DIRECTIONS FOR THIS TASK: Return every line of the entries below unchanged, but leave out the pictures.
===== MATERIAL SHOWN =====
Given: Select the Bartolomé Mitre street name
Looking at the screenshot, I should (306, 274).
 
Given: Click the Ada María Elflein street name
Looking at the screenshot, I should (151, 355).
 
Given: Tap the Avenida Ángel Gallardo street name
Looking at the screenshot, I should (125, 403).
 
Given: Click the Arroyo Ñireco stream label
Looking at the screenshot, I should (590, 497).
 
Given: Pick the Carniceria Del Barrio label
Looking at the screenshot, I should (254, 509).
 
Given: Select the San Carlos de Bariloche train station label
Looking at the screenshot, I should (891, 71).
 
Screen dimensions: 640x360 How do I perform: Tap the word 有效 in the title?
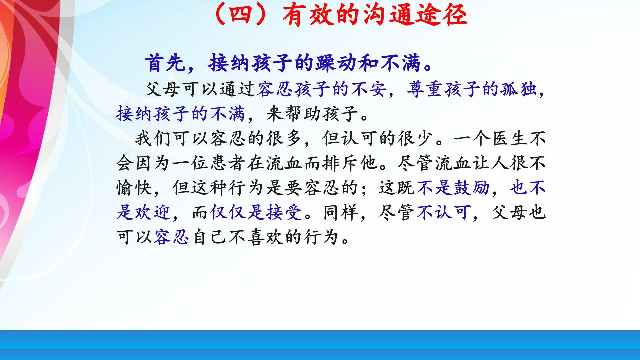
=====
TASK ANSWER:
Given: Select the Bartolomé Mitre street name
Looking at the screenshot, I should (306, 274).
 
Given: Click the Ada María Elflein street name
Looking at the screenshot, I should (151, 355).
 
Given: Tap the Avenida Ángel Gallardo street name
Looking at the screenshot, I should (125, 403).
 
Given: Click the Arroyo Ñireco stream label
Looking at the screenshot, I should (590, 497).
 
Given: Pick the Carniceria Del Barrio label
Looking at the screenshot, I should (254, 509).
 
Given: Select the San Carlos de Bariloche train station label
Looking at the screenshot, I should (891, 71).
 
Screen dimensions: 640x360 How do I perform: Tap the word 有效 in the title?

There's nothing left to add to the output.